*** Opening Material to process ***

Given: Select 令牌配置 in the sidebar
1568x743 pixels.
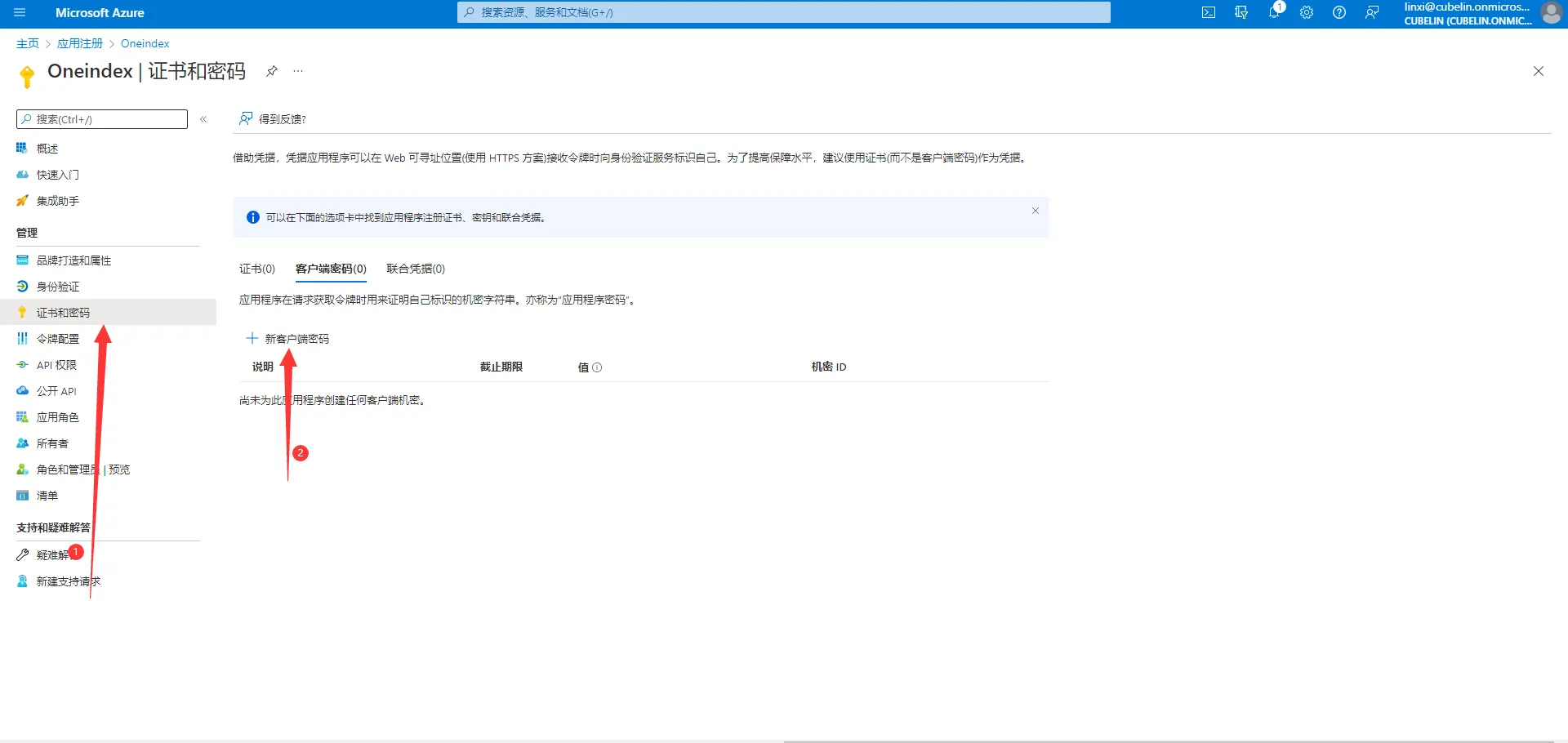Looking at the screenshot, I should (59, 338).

*** Closing Material to process ***
*** Opening Material to process ***

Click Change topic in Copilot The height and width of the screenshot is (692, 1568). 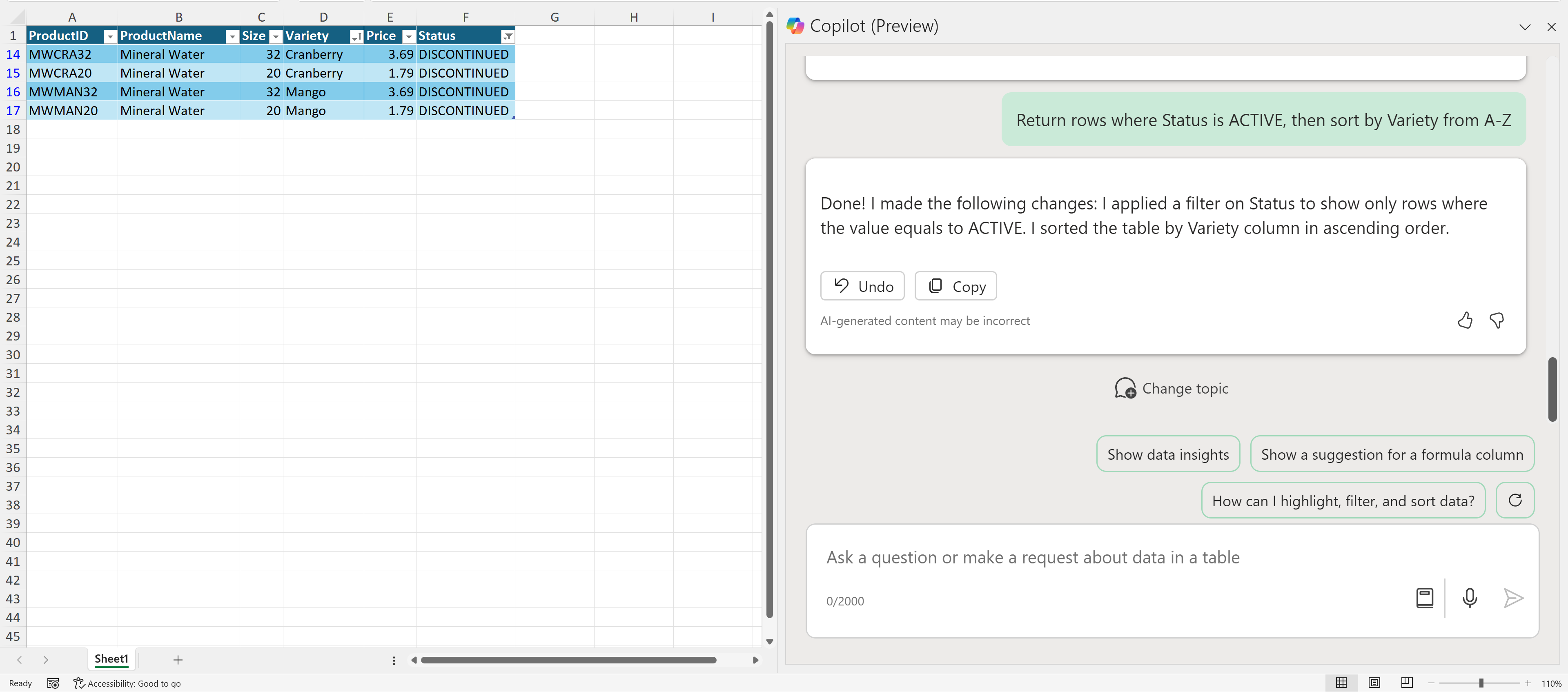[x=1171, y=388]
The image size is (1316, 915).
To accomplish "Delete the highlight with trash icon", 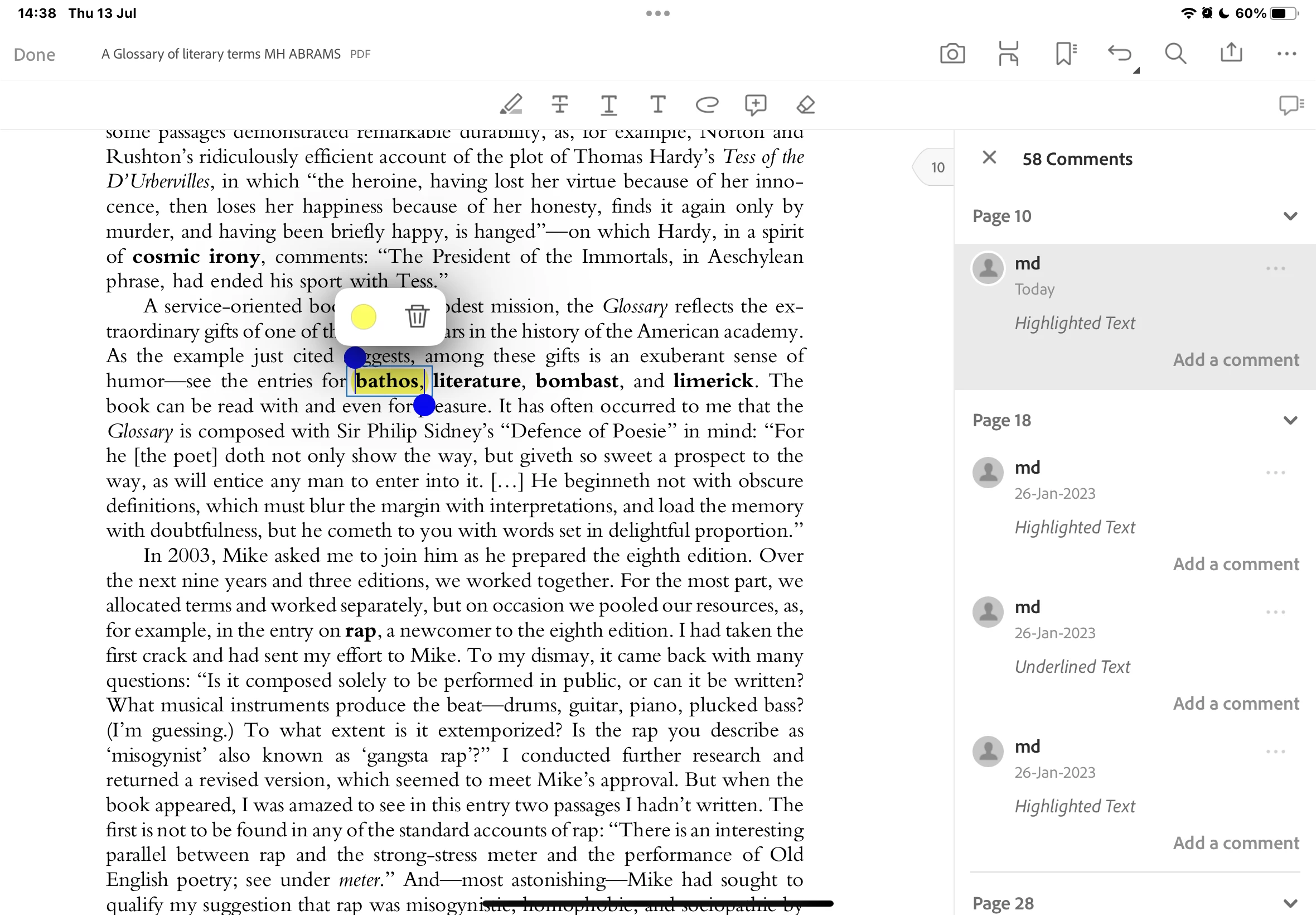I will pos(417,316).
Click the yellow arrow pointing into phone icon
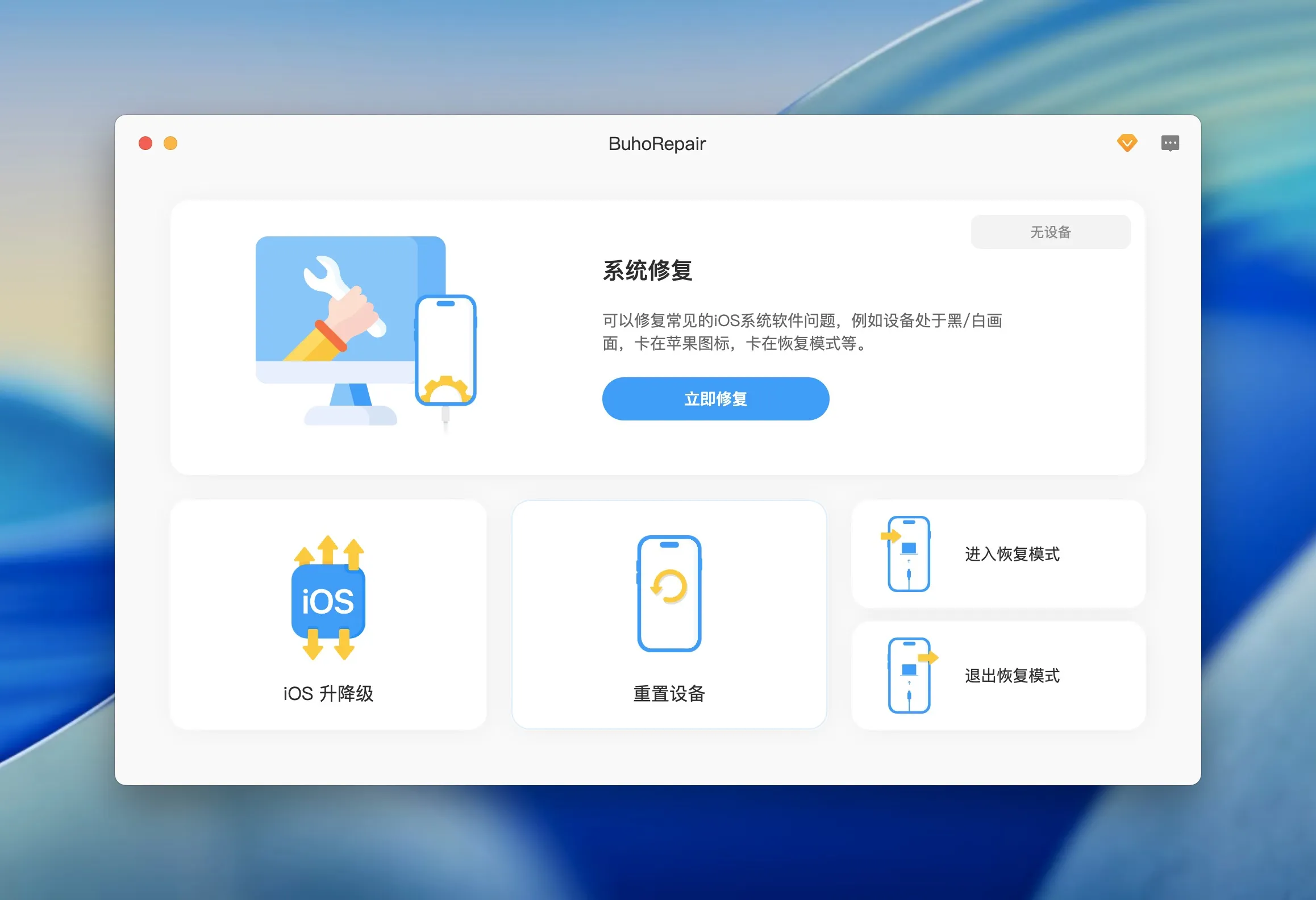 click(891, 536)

*** Closing Material to process ***
*** Opening Material to process ***

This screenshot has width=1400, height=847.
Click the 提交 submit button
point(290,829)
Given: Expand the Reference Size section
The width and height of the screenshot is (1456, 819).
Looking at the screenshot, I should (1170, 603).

*** Closing Material to process ***

◆ Task description: All lines in the entries above that hold the word "Given" need to be copied.

◆ Solution to the exercise:
Given: Select 令牌配置 in the sidebar
Given: Expand the Reference Size section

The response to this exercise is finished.